# Screenshot grounding data
= Beginning of Section =

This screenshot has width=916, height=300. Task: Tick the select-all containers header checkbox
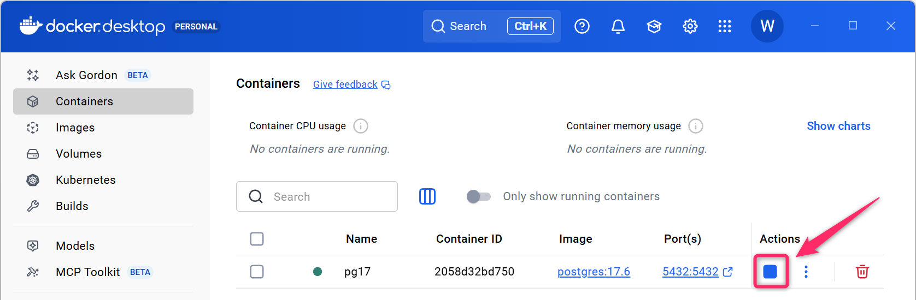[257, 239]
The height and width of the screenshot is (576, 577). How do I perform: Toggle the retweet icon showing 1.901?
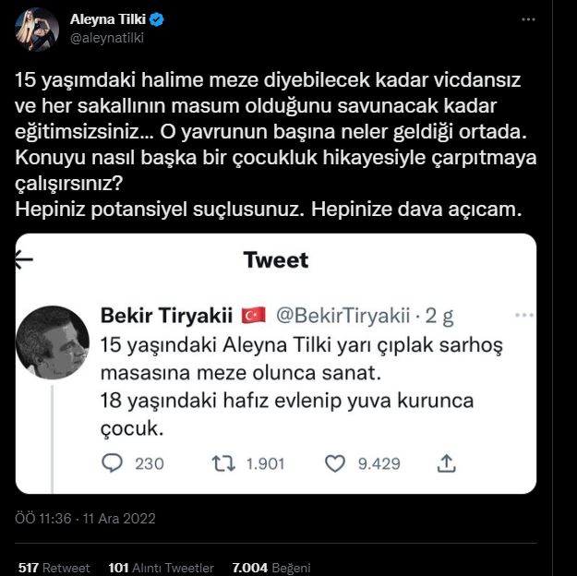[x=223, y=462]
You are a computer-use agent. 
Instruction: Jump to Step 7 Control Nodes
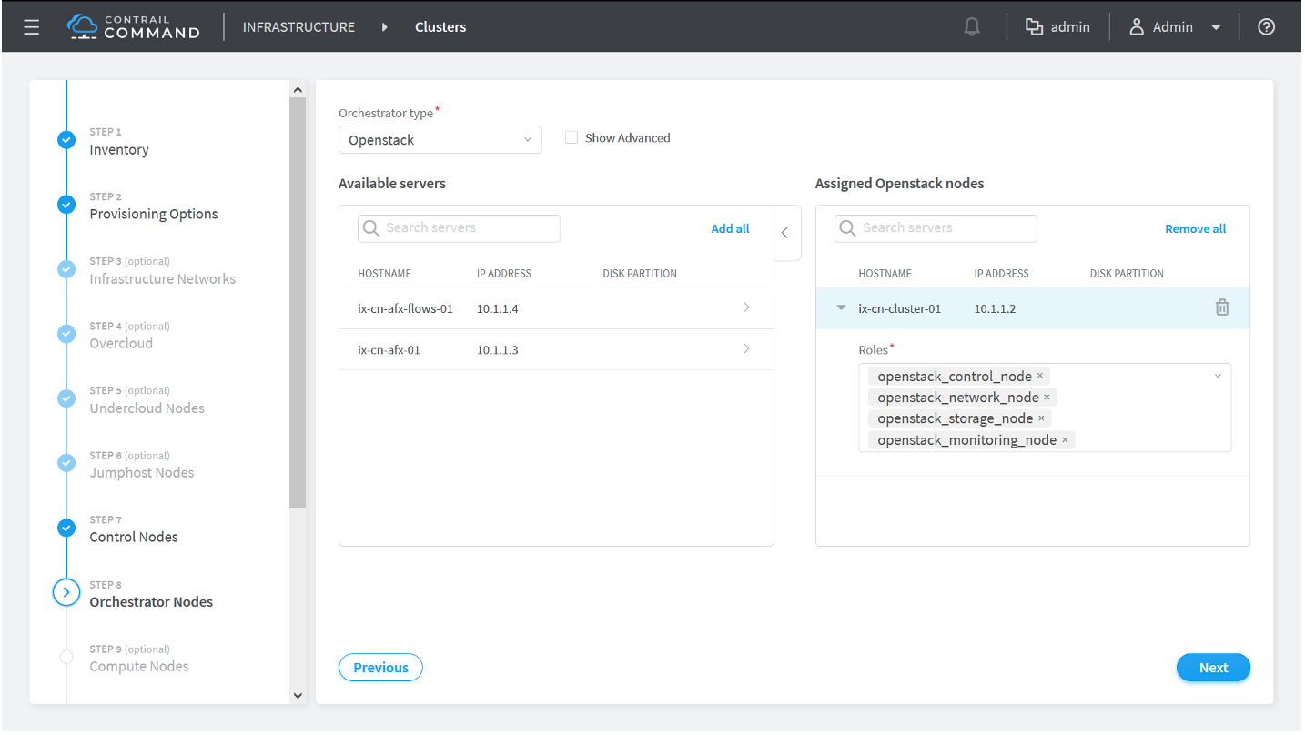click(x=133, y=537)
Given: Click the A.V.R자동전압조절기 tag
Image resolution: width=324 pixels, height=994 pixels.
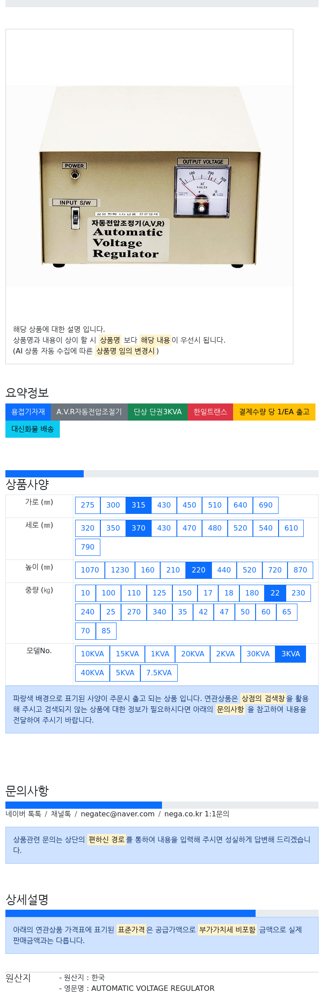Looking at the screenshot, I should click(89, 412).
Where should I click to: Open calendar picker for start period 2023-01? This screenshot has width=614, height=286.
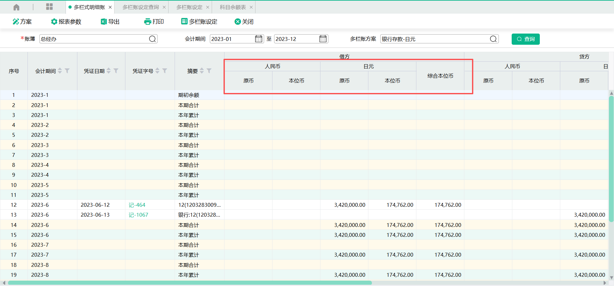click(258, 39)
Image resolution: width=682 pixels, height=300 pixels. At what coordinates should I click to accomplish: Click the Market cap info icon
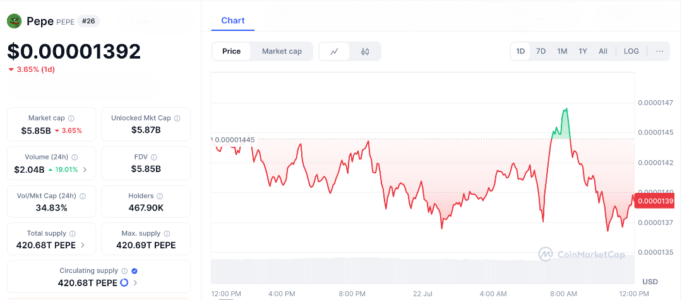(x=71, y=118)
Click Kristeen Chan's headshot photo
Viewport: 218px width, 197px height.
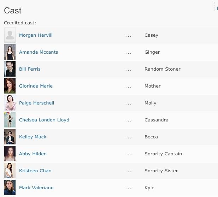coord(10,171)

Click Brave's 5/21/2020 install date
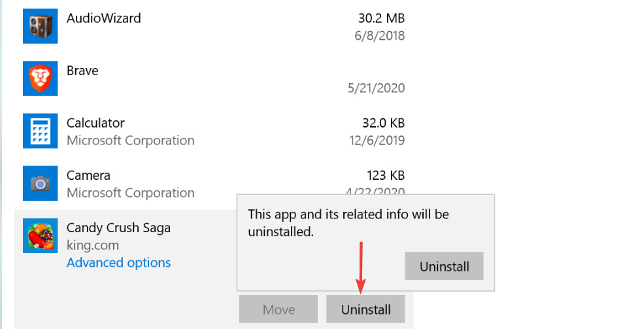click(x=376, y=88)
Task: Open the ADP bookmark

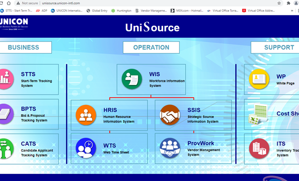Action: pyautogui.click(x=42, y=11)
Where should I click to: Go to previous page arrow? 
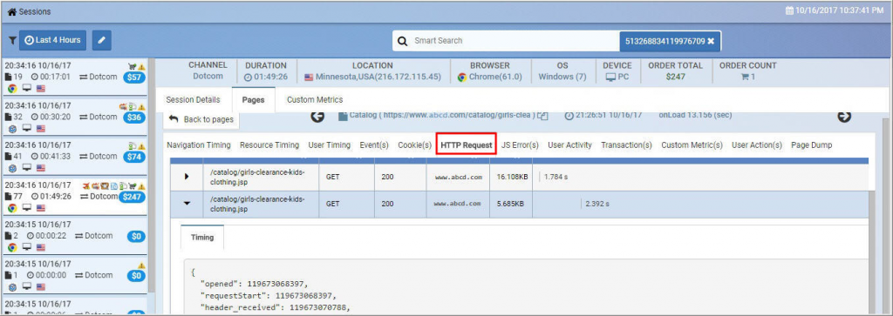coord(317,116)

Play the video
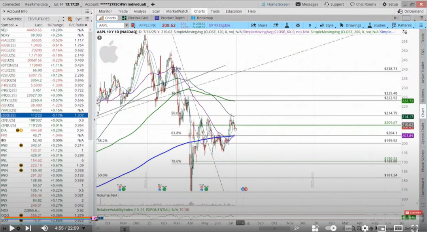coord(12,228)
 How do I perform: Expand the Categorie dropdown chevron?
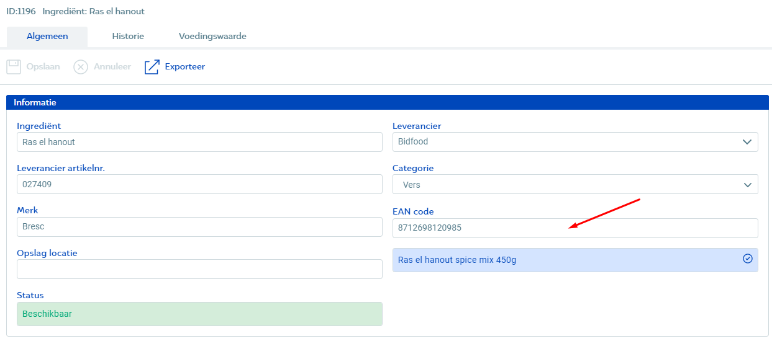[747, 185]
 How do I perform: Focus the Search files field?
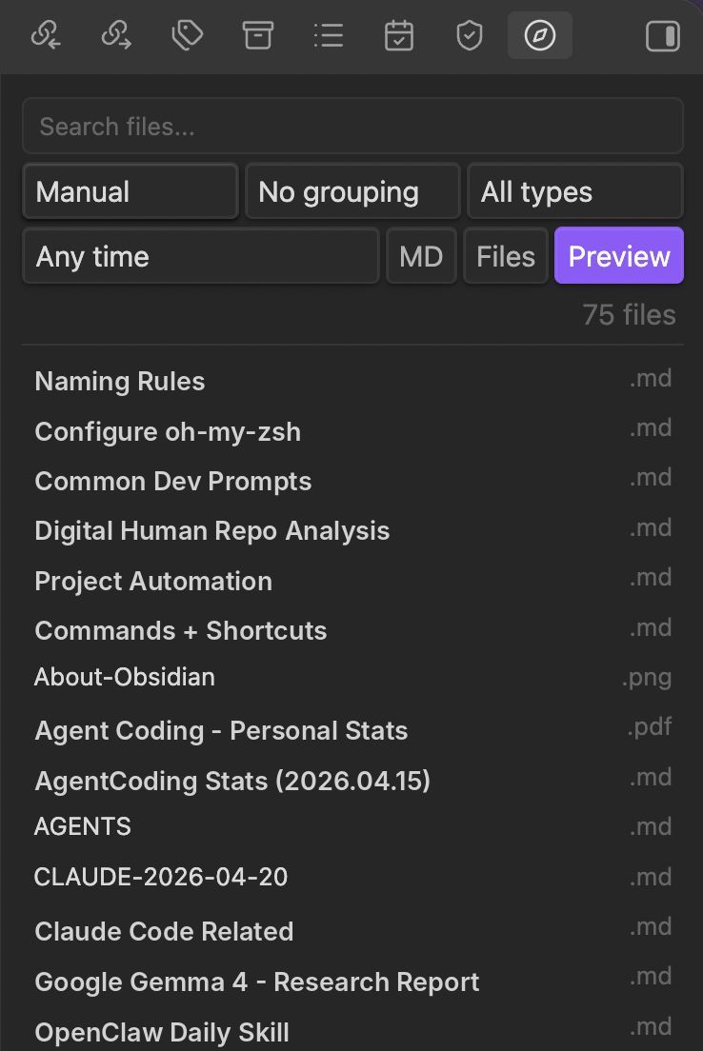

= End of Section =

Give every record again without changing a word. Exclude the pictures.

This screenshot has width=916, height=300. Task: Tick the select-all containers header checkbox
[257, 239]
The height and width of the screenshot is (576, 577). How do I perform: Toggle the retweet icon showing 1.901?
[x=223, y=462]
You are a computer-use agent. 
Instruction: Jump to Step 7 Control Nodes
click(x=133, y=537)
Given: Click the A.V.R자동전압조절기 tag
Image resolution: width=324 pixels, height=994 pixels.
Looking at the screenshot, I should click(89, 412).
Where should I click to: Open calendar picker for start period 2023-01? This screenshot has width=614, height=286.
click(258, 39)
Image resolution: width=682 pixels, height=300 pixels. At what coordinates should I click to accomplish: Click the Market cap info icon
(x=71, y=118)
Click Kristeen Chan's headshot photo
Viewport: 218px width, 197px height.
coord(10,171)

Click Brave's 5/21/2020 install date
click(x=376, y=88)
Task: Open the ADP bookmark

Action: pyautogui.click(x=42, y=11)
Where should I click to: Go to previous page arrow? 
coord(317,116)

Play the video
coord(12,228)
 How do I perform: Expand the Categorie dropdown chevron?
[747, 185]
 How do I perform: Focus the Search files field?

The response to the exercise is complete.